Beim „Völkerschlacht-Jubiläum“ in Leipzig stellte das stadtgeschichtliche Museum mit einem „spektakulären“ Konzept sowohl „Lady Di“- und „Gorbi“-Bilder als Beispiele „standhaften Heldentums“ vor, während Edward Snowdens Konterfei als das eines Verräters verunglimpft wurde. Am Hauptspektakel des „Jubiläumsaktes“ nahmen 6000 Akteure aus 27 Ländern vor 35 000 Schaulustigen teil. Das „Natureum“ – Waldmuseum Göhrde – engagierte zur Erinnerung an die letzte Wilhelminische Parforce-Jagd den Verein „Der Kaiser kommt“ samt Soldatenspalier und fröhlichen Kindern, die einen als Majestät drapierten freundlichen Opa liebgewonnen hatten. Das Bundeswehr-Panzermuseum in Munster unweit des einstigen Vernichtungslagers Bergen-Belsen verzeichnete anläßlich seines 30jährigen Bestehens am 1. September – dem Antikriegstag (!) – Besucherrekorde und will multimedial nachrüsten.
Befragungen von Konsumenten solchen „HistoTainments“ zeigen die gefährliche Anziehungskraft dieser Art Massenbeeinflussung. Im Film erzielt man eine ähnlich emotionale Identifizierung mit Veronika Ferres als „Mädchen vom Checkpoint Charlie“. So mancher Zuschauer, der Guido Knopps Hetze gegen Thälmann in sich aufnahm, behauptete hinterher, er habe doch „selbst gesehen, was das für einer gewesen“ sei.
Käufliche Historiker geben ihren „Bestsellern“ den Anschein von Seriosität, und auf dem „Mittelaltermarkt“ lernen Kinder, daß Hamburger einst mit Bio-Brot zubereitet wurden. In der selbsterlebten Nachstellung wird die „Völkerschlacht“ zum wunderbaren Familienausflug, der den Kleinen so viel Freude bereitet und Großen den Eindruck vermittelt hat, Zeitzeuge des Geschehens gewesen zu sein. Kritik am „alten Kaiser Wilhelm“ mit Pickelhaube wirkt auf Zuschauer und Akteure vollends unverständlich, da es sich dabei doch lediglich um „harmlosen Klamauk“ gehandelt habe. So verbreitet sich massenpsychologisch durch Konsum und Teilhabe an „Events“, bei denen man hautnah zugegen war, die erwünschte kritikferne Harmonie in bezug auf die grausame Vergangenheit.

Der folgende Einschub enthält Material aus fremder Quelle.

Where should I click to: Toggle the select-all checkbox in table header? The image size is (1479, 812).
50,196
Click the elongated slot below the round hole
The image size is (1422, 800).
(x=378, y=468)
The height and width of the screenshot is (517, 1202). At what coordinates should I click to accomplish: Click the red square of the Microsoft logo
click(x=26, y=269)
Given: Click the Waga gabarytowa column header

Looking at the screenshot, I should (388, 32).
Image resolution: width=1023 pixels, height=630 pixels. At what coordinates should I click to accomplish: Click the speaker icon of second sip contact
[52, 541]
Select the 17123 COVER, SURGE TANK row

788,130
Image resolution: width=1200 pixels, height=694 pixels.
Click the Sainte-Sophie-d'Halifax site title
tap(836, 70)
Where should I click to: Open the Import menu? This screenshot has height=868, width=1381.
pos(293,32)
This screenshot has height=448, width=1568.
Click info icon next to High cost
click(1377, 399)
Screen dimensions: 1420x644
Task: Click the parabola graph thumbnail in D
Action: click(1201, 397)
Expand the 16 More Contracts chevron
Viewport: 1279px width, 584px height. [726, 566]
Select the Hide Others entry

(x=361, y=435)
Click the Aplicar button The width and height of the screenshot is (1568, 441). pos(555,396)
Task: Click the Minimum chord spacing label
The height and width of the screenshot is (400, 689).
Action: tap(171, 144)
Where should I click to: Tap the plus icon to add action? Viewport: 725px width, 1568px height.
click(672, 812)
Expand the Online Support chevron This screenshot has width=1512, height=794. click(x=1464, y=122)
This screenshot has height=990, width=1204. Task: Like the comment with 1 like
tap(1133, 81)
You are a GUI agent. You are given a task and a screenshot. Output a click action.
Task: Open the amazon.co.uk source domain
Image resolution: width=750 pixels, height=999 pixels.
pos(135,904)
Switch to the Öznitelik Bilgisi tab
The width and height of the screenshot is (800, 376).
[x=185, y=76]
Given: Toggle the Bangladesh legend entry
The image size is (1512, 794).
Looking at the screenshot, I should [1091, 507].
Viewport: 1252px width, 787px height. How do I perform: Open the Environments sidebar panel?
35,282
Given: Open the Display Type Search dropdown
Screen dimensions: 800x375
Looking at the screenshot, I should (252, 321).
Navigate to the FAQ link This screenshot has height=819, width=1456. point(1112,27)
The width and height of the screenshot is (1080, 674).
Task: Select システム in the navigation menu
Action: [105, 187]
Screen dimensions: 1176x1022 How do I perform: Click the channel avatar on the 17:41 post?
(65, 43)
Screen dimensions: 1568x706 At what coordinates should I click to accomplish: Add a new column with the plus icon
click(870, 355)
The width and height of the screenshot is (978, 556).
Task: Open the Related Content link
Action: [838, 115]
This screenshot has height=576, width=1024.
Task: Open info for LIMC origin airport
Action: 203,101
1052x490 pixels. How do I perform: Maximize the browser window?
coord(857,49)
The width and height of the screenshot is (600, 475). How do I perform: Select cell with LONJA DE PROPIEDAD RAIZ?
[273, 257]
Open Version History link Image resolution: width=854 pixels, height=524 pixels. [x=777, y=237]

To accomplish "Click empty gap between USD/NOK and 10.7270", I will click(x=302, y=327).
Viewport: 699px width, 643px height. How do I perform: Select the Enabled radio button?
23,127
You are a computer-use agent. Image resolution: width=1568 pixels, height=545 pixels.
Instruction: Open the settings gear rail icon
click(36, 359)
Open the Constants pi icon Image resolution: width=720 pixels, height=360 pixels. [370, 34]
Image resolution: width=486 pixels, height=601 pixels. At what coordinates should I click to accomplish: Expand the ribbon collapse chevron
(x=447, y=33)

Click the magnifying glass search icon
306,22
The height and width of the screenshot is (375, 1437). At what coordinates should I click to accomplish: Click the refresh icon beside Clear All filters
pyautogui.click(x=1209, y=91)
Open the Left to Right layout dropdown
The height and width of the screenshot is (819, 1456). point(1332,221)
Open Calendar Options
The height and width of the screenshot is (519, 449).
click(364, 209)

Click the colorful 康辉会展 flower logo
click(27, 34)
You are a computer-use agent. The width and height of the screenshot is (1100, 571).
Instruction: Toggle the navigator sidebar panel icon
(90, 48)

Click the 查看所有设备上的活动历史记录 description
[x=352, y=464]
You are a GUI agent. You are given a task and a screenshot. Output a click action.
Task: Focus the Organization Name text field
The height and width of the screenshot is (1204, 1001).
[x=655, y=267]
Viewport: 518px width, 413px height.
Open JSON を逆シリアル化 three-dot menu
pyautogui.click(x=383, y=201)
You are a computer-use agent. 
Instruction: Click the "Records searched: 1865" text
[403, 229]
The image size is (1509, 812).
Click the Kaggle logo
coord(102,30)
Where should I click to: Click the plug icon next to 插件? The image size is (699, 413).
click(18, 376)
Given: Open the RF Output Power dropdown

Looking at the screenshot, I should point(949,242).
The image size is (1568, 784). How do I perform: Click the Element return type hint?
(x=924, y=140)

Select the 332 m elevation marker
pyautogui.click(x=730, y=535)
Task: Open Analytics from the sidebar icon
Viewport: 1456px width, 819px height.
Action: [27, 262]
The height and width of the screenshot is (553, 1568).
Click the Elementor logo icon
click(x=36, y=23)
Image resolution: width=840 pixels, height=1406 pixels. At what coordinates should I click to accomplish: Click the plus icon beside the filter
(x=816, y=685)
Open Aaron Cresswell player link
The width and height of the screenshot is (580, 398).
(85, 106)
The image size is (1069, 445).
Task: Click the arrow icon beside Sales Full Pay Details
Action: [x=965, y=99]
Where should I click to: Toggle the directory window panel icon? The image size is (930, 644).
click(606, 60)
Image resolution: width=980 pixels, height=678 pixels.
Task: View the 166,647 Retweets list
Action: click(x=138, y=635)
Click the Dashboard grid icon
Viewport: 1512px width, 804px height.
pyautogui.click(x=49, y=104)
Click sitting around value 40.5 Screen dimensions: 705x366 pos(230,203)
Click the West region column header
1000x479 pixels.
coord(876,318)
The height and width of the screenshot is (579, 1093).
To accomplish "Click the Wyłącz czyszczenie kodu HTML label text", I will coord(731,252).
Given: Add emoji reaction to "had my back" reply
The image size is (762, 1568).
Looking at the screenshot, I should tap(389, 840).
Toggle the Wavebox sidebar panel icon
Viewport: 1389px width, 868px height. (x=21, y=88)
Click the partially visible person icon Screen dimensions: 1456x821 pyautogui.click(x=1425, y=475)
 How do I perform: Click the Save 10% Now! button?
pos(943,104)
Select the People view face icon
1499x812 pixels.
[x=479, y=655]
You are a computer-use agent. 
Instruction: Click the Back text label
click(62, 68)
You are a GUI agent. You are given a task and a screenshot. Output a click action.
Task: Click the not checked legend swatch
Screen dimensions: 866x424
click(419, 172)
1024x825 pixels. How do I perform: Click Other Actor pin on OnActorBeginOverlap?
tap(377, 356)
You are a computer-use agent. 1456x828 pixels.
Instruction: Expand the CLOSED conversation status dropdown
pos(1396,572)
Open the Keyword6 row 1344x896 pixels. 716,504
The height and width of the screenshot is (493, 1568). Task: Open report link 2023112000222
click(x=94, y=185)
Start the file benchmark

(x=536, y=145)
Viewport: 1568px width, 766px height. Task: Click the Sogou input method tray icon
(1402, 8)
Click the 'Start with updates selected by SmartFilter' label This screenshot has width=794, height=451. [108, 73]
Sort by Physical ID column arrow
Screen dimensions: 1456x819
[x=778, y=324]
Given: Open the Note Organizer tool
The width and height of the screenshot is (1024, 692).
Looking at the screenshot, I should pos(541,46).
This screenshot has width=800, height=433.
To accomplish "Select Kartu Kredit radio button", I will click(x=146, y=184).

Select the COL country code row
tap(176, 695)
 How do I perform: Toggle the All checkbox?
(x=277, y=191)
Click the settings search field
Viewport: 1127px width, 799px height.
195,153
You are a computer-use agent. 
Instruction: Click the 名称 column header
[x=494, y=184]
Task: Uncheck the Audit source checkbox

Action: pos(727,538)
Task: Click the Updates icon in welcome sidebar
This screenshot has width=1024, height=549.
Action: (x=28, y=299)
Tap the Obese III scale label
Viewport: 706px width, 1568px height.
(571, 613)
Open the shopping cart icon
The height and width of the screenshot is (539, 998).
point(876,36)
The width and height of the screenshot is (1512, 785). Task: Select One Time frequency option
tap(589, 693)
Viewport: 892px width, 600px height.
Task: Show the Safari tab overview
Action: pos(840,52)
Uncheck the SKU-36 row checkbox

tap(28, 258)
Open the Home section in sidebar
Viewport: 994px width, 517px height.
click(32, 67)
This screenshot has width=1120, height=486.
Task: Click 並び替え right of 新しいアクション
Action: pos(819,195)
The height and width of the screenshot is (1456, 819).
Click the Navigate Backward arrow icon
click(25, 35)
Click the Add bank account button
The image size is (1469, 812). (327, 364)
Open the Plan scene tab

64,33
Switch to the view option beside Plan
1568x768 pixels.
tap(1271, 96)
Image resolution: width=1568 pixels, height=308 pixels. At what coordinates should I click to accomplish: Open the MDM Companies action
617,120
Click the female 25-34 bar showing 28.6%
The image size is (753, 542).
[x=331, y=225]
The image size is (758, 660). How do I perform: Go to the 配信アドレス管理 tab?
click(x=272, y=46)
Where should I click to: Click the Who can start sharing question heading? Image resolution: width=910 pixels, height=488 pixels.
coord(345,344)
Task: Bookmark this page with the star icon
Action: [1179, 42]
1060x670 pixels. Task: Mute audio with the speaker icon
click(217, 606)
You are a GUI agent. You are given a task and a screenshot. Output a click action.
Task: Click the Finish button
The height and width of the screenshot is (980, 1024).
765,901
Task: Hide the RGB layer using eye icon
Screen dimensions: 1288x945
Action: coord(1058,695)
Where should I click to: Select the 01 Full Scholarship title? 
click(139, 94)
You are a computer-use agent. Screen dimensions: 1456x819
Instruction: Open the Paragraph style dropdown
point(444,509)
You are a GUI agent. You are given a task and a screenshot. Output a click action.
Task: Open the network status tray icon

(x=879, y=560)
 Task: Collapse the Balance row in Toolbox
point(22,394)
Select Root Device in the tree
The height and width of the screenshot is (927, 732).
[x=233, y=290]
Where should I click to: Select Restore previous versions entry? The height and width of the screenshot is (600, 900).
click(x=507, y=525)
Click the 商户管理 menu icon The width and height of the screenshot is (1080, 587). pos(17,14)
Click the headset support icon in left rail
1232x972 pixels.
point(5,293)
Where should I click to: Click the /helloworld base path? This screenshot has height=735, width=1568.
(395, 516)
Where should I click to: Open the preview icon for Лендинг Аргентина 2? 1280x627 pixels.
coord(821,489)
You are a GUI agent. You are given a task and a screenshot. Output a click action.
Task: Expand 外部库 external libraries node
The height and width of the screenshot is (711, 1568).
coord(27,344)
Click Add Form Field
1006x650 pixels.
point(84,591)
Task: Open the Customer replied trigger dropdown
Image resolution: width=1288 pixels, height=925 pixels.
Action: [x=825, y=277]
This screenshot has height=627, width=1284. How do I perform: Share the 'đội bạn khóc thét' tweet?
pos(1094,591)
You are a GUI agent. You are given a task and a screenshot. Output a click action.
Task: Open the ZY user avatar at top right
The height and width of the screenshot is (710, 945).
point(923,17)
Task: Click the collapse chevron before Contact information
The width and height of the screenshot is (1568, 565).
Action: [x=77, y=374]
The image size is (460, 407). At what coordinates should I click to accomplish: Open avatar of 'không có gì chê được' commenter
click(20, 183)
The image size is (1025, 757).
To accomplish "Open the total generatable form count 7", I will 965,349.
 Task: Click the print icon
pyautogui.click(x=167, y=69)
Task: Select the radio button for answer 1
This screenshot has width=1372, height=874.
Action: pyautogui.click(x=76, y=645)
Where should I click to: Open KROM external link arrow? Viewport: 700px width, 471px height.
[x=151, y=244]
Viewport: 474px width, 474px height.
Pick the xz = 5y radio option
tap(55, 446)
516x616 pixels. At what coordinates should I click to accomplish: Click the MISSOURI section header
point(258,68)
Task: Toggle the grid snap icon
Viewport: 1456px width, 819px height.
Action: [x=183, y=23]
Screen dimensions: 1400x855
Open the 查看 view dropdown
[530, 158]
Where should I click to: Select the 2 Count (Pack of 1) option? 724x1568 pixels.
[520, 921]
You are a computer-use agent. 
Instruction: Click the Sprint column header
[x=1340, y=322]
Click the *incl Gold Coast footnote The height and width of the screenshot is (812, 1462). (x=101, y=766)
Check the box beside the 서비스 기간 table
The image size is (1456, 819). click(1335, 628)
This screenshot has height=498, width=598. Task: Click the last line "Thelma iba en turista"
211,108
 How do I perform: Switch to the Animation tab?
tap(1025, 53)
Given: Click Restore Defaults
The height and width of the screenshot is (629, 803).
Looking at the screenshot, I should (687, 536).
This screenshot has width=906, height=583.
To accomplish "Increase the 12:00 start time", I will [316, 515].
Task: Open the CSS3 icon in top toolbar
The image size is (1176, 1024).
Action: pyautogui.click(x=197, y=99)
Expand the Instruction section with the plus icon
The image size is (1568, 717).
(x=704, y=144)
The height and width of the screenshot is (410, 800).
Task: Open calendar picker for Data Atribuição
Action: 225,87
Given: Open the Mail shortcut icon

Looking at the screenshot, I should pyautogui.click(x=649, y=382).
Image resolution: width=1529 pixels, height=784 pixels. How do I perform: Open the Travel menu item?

Wenn man Bilder von einer Stadtjubiläumsparade im Baltikum zeigt, bei der Kübelwagen voller Statisten in SS-Uniformen bejubelt werden, dann heißt es, das sei doch nur ein „Bemühen um Authentizität“. Waffennarren berufen sich auf ihre Fachkenntnisse. Relativierer der Verbrechen eines Wernher von Braun in Peenemünde loben den „großen Raketenforscher“.
All das hat nichts mit verantwortungsvoller musealer und schulpädagogischer Motivation oder echter Forschung in der experimentellen Archäologie zu tun. Ebensowenig mit der „Entstaubung von Vitrinen-Museen“ wegen Besuchermangels. Auch die neuen Medien könnten in KZ-Gedenkstätten und sozialgeschichtlichen Darstellungen zur Ergründung und Offenlegung kapitalistischen Elends eingesetzt werden. Natürlich nicht unter den ideologischen Prämissen einer profitorientierten Ausschlachtung der Vergangenheit.
Bevor jemand seine Kinder zu solchen Spektakeln mitnimmt, sollte er sie so gründlich wie möglich über die wahren Ursachen, Hintergründe und Zusammenhänge der jeweiligen Interpretation aufklären, um eine kritische und selbständige Rezeption des Erlebten zu ermöglichen.